• _DIRECTIONS FOR THIS TASK_:
Nothing in the data should be left out, so repeat it all exactly.

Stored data
--------------------------------

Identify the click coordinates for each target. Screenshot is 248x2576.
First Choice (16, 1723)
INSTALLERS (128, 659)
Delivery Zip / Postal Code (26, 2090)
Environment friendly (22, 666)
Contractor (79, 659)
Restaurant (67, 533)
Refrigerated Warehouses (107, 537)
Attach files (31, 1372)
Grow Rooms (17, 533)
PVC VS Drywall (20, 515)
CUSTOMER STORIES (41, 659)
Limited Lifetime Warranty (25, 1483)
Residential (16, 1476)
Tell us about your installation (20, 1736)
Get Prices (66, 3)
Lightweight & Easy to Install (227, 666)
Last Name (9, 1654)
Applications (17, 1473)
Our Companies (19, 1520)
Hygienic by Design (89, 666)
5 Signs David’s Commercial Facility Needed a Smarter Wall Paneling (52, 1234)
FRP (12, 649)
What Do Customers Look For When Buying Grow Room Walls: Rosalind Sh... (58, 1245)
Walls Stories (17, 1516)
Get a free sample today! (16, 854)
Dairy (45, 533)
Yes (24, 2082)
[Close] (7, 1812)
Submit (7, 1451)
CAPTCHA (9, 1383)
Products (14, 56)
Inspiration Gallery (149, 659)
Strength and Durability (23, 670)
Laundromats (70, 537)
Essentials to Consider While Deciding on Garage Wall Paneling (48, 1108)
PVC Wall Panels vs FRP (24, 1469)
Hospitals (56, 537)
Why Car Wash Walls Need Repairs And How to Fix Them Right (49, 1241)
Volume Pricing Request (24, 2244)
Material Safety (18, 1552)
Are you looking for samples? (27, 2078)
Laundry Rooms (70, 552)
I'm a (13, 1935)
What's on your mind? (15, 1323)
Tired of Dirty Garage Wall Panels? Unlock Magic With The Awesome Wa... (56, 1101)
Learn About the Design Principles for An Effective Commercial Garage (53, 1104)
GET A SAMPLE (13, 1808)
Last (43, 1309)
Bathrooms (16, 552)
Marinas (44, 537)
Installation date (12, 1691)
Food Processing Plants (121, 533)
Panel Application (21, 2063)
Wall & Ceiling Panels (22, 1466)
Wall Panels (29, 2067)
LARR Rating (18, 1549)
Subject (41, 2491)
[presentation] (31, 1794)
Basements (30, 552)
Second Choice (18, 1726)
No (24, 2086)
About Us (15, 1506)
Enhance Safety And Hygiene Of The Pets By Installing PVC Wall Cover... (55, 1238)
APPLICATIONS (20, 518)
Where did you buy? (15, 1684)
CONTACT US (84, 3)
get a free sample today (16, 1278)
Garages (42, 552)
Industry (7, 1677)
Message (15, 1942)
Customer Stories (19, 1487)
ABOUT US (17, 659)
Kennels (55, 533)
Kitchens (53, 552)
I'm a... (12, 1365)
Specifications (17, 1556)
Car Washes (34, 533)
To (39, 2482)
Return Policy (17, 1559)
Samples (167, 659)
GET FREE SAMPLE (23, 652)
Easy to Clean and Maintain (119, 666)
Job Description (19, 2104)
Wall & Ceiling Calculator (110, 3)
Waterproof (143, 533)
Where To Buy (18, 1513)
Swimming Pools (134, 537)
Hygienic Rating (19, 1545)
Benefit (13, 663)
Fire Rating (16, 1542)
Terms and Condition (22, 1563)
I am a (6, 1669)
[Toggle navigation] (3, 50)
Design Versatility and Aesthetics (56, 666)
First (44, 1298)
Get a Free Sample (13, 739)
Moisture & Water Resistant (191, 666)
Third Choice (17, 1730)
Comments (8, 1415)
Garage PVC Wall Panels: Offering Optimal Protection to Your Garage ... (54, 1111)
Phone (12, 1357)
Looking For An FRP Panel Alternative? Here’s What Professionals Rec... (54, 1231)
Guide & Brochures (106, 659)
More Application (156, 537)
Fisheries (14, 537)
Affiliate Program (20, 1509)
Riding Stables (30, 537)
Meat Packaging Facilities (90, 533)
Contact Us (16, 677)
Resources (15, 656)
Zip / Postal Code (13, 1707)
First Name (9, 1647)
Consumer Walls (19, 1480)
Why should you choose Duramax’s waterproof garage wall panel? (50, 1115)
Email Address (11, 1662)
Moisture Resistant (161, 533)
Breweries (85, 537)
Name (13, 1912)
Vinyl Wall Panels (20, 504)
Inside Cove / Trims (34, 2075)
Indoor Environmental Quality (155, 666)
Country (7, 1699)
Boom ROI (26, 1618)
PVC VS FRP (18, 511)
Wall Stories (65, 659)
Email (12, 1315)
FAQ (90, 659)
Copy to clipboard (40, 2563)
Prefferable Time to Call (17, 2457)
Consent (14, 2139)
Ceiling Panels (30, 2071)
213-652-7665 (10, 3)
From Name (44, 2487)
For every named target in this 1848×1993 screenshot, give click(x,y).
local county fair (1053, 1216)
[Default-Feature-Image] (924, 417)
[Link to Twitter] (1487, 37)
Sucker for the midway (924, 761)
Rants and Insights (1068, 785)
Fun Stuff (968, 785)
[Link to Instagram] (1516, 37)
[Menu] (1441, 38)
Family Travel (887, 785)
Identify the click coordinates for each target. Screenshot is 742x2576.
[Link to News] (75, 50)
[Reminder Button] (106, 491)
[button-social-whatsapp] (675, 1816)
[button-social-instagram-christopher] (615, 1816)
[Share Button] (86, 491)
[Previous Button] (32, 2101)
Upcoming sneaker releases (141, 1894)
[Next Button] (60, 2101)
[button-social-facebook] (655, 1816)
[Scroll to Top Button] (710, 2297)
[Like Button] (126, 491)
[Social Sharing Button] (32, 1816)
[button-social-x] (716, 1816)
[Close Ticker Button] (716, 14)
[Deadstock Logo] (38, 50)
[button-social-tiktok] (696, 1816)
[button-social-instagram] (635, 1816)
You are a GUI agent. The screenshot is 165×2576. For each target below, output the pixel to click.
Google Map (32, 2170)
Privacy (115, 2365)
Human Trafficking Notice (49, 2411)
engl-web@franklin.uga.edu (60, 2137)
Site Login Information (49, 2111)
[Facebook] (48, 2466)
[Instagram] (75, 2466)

--------------------------------

• _EXERCISE ANSWER_:
Identify the click coordinates for each target. Screenshot is 248x2576.
First Choice (16, 1723)
INSTALLERS (128, 659)
Delivery Zip / Postal Code (26, 2090)
Environment friendly (22, 666)
Contractor (79, 659)
Restaurant (67, 533)
Refrigerated Warehouses (107, 537)
Attach files (31, 1372)
Grow Rooms (17, 533)
PVC VS Drywall (20, 515)
CUSTOMER STORIES (41, 659)
Limited Lifetime Warranty (25, 1483)
Residential (16, 1476)
Tell us about your installation (20, 1736)
Get Prices (66, 3)
Lightweight & Easy to Install (227, 666)
Last Name (9, 1654)
Applications (17, 1473)
Our Companies (19, 1520)
Hygienic by Design (89, 666)
5 Signs David’s Commercial Facility Needed a Smarter Wall Paneling (52, 1234)
FRP (12, 649)
What Do Customers Look For When Buying Grow Room Walls: Rosalind Sh... (58, 1245)
Walls Stories (17, 1516)
Get a free sample today! (16, 854)
Dairy (45, 533)
Yes (24, 2082)
[Close] (7, 1812)
Submit (7, 1451)
CAPTCHA (9, 1383)
Products (14, 56)
Inspiration Gallery (149, 659)
Strength and Durability (23, 670)
Laundromats (70, 537)
Essentials to Consider While Deciding on Garage Wall Paneling (48, 1108)
PVC Wall Panels vs FRP (24, 1469)
Hospitals (56, 537)
Why Car Wash Walls Need Repairs And How to Fix Them Right (49, 1241)
Volume Pricing Request (24, 2244)
Material Safety (18, 1552)
Are you looking for samples? (27, 2078)
Laundry Rooms (70, 552)
I'm a (13, 1935)
What's on your mind? (15, 1323)
Tired of Dirty Garage Wall Panels? Unlock Magic With The Awesome Wa... (56, 1101)
Learn About the Design Principles for An Effective Commercial Garage (53, 1104)
GET A SAMPLE (13, 1808)
Last (43, 1309)
Bathrooms (16, 552)
Marinas (44, 537)
Installation date (12, 1691)
Food Processing Plants (121, 533)
Panel Application (21, 2063)
Wall & Ceiling Panels (22, 1466)
Wall Panels (29, 2067)
LARR Rating (18, 1549)
Subject (41, 2491)
[presentation] (31, 1794)
Basements (30, 552)
Second Choice (18, 1726)
No (24, 2086)
About Us (15, 1506)
Enhance Safety And Hygiene Of The Pets By Installing PVC Wall Cover... (55, 1238)
APPLICATIONS (20, 518)
Where did you buy? (15, 1684)
CONTACT US (84, 3)
get a free sample today (16, 1278)
Garages (42, 552)
Industry (7, 1677)
Message (15, 1942)
Customer Stories (19, 1487)
ABOUT US (17, 659)
Kennels (55, 533)
Kitchens (53, 552)
I'm a... (12, 1365)
Specifications (17, 1556)
Car Washes (34, 533)
To (39, 2482)
Return Policy (17, 1559)
Samples (167, 659)
GET FREE SAMPLE (23, 652)
Easy to Clean and Maintain (119, 666)
Job Description (19, 2104)
Wall & Ceiling Calculator (110, 3)
Waterproof (143, 533)
Where To Buy (18, 1513)
Swimming Pools (134, 537)
Hygienic Rating (19, 1545)
Benefit (13, 663)
Fire Rating (16, 1542)
Terms and Condition (22, 1563)
I am a (6, 1669)
[Toggle navigation] (3, 50)
Design Versatility and Aesthetics (56, 666)
First (44, 1298)
Get a Free Sample (13, 739)
Moisture & Water Resistant (191, 666)
Third Choice (17, 1730)
Comments (8, 1415)
Garage PVC Wall Panels: Offering Optimal Protection to Your Garage ... (54, 1111)
Phone (12, 1357)
Looking For An FRP Panel Alternative? Here’s What Professionals Rec... (54, 1231)
Guide & Brochures (106, 659)
More Application (156, 537)
Fisheries (14, 537)
Affiliate Program (20, 1509)
Riding Stables (30, 537)
Meat Packaging Facilities (90, 533)
Contact Us (16, 677)
Resources (15, 656)
Zip / Postal Code (13, 1707)
First Name (9, 1647)
Consumer Walls (19, 1480)
Why should you choose Duramax’s waterproof garage wall panel? (50, 1115)
Email Address (11, 1662)
Moisture Resistant (161, 533)
Breweries (85, 537)
Name (13, 1912)
Vinyl Wall Panels (20, 504)
Inside Cove / Trims (34, 2075)
Indoor Environmental Quality (155, 666)
Country (7, 1699)
Boom ROI (26, 1618)
PVC VS FRP (18, 511)
Wall Stories (65, 659)
Email (12, 1315)
FAQ (90, 659)
Copy to clipboard (40, 2563)
Prefferable Time to Call (17, 2457)
Consent (14, 2139)
Ceiling Panels (30, 2071)
213-652-7665 (10, 3)
From Name (44, 2487)
For every named target in this 1848×1993 screenshot, give click(x,y).
local county fair (1053, 1216)
[Default-Feature-Image] (924, 417)
[Link to Twitter] (1487, 37)
Sucker for the midway (924, 761)
Rants and Insights (1068, 785)
Fun Stuff (968, 785)
[Link to Instagram] (1516, 37)
[Menu] (1441, 38)
Family Travel (887, 785)
Identify the click coordinates for each target. Screenshot is 742x2576.
[Link to News] (75, 50)
[Reminder Button] (106, 491)
[button-social-whatsapp] (675, 1816)
[button-social-instagram-christopher] (615, 1816)
[Share Button] (86, 491)
[Previous Button] (32, 2101)
Upcoming sneaker releases (141, 1894)
[Next Button] (60, 2101)
[button-social-facebook] (655, 1816)
[Scroll to Top Button] (710, 2297)
[Like Button] (126, 491)
[Social Sharing Button] (32, 1816)
[button-social-x] (716, 1816)
[Close Ticker Button] (716, 14)
[Deadstock Logo] (38, 50)
[button-social-tiktok] (696, 1816)
[button-social-instagram] (635, 1816)
You are a GUI agent. The screenshot is 165×2576. For each target below, output the pixel to click.
Google Map (32, 2170)
Privacy (115, 2365)
Human Trafficking Notice (49, 2411)
engl-web@franklin.uga.edu (60, 2137)
Site Login Information (49, 2111)
[Facebook] (48, 2466)
[Instagram] (75, 2466)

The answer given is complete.